Side by side with the unquenchable zeal for glory and for his
Country's service had been running the equally unquenchable passion
for Lady Hamilton; and, with the noble impulses that bore him up in
battle, sickness, and exposure, had mingled soft dreams of flight from
the world, of days spent upon the sunny slopes of Sicily, on his
estate of Bronte, amid scenes closely resembling those associated with
his past delights, and with the life of the woman whom he loved. To
this he several times alludes in the almost daily letters which he
wrote her. But, whether to be realized there or in England, he panted
for the charms of home which he had never known. "I am fixed," he
tells her, "to live a country life, and to have many (I hope) years of
comfort, which God knows, I never yet had--only moments of
happiness,"--a pathetic admission of the price he had paid for the
glory which could not satisfy him, yet which, by the law of his being,
he could not cease to crave. "I wish for happiness to be my reward,
and not titles or money;" and happiness means being with her whom he
repeatedly calls Santa Emma, and his "guardian angel,"--a fond
imagining, the sincerity of which checks the ready smile, but elicits
no tenderness for a delusion too gross for sympathy.

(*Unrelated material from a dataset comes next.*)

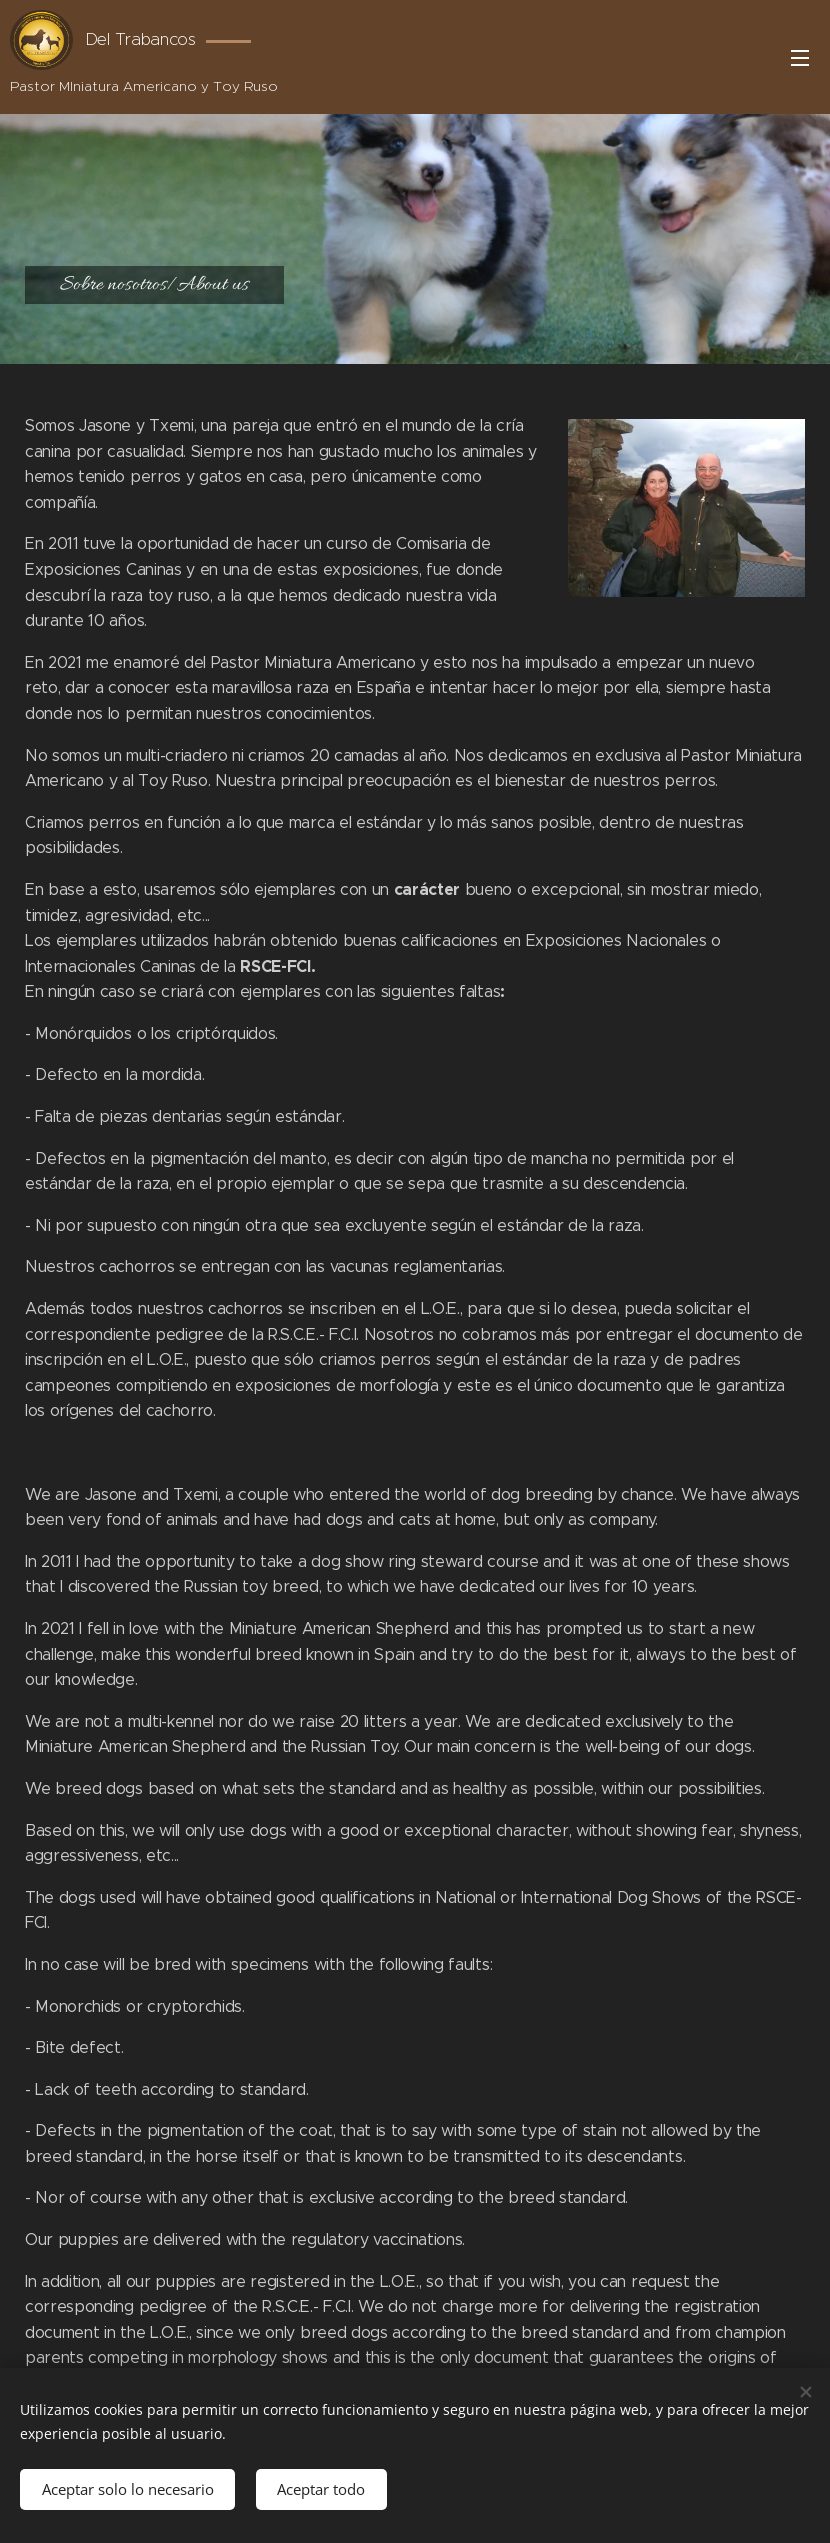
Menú (800, 58)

Whatever sacrifices he might be ready to make for his country's
service, he was not willing to give up all he held dear when the real
occasion for his exceptional powers had passed away; and the
assurances that the service absolutely required his presence in the
Baltic made no impression upon him. He knew better. "Had the command
been given me in February," he said, "many lives would have been
saved, and we should have been in a very different situation; but the
wiseheads at home know everything." Now it means expense and
suffering, and nothing to do beyond the powers of an average officer.
"Any other man can as well look about him as Nelson." "Sir Thomas
Troubridge," he complains, after enumerating his grievances, "had the
nonsense to say, now I was a Commander-in-Chief I must be pleased.

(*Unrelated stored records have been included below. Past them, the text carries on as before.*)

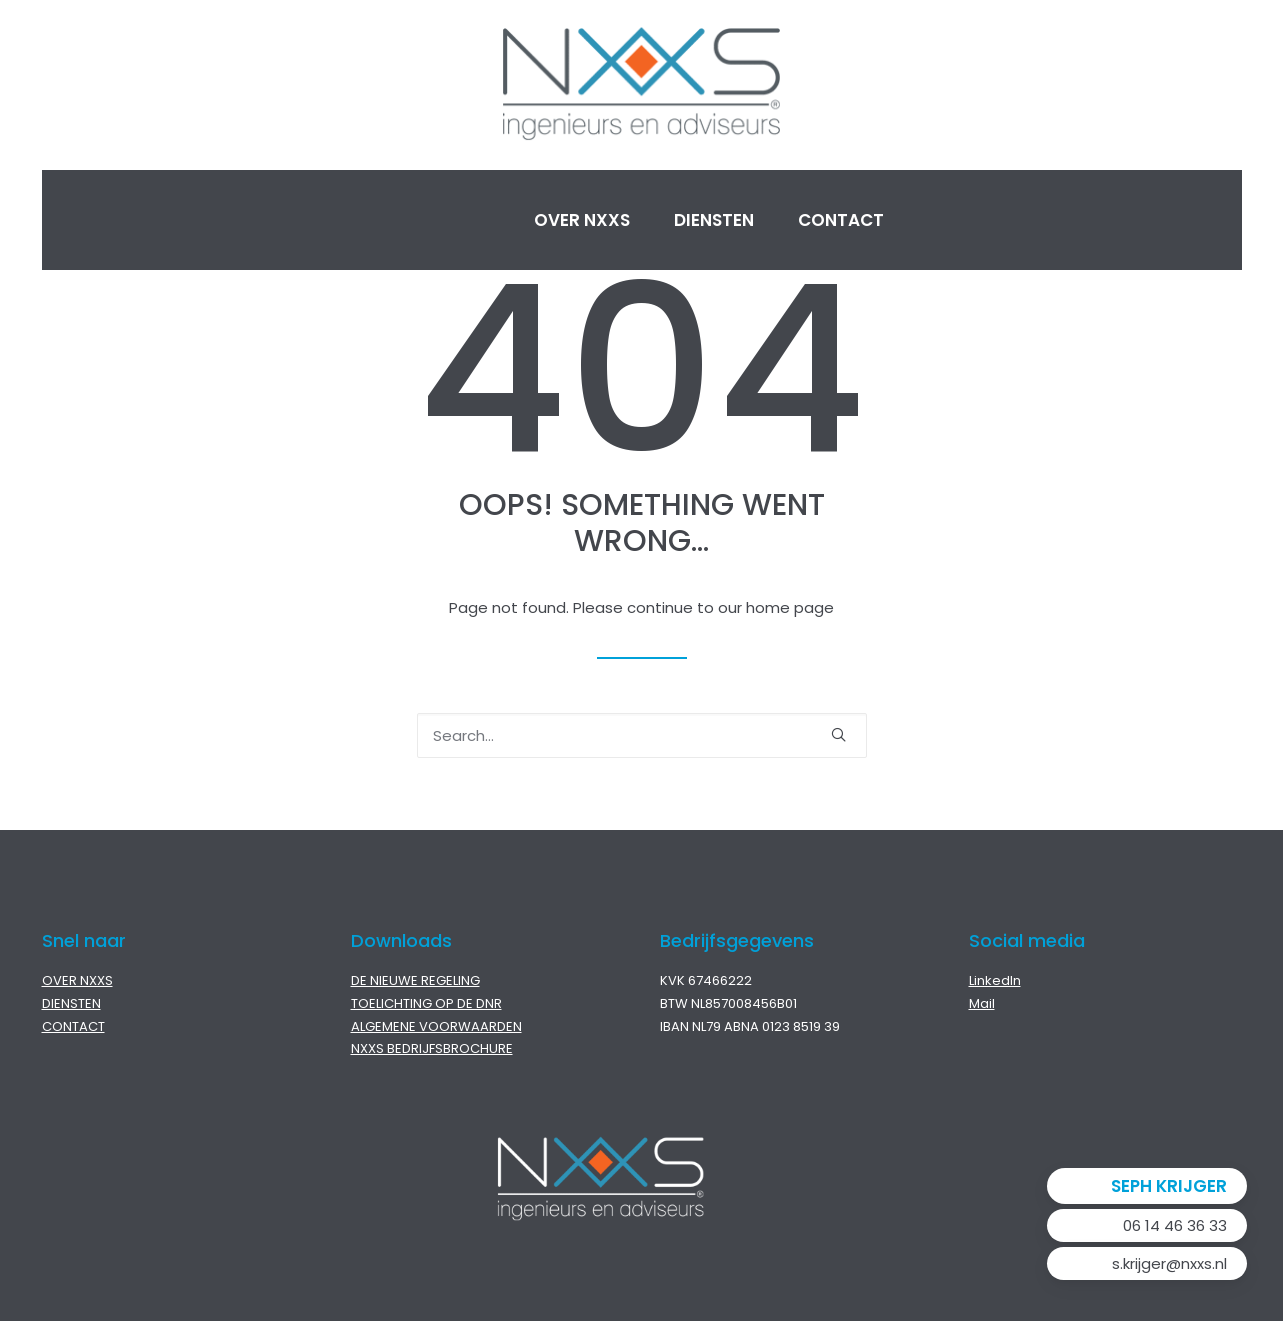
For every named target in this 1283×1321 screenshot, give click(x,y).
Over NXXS (582, 220)
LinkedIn (995, 980)
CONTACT (73, 1026)
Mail (982, 1003)
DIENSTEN (71, 1003)
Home (445, 220)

Does he take me for a greater fool than I am?" It was indeed shaving
pretty close to insult to send out a man like Nelson as second, when
great work was in hand, and then, after he had done all his superior
had permitted, and there was nothing left to do, to tell him that he
was indispensable; but to be congratulated upon the fact by a Lord of
the Admiralty, which Troubridge then was, was rather too much. He
could not refuse to accept the command, but he demanded his relief in
terms which could not be disregarded. His health, he said, made him
unequal to the service. For three weeks he could not leave his cabin.
"The keen air of the North kills me." "I did not come to the Baltic
with the design of dying a natural death."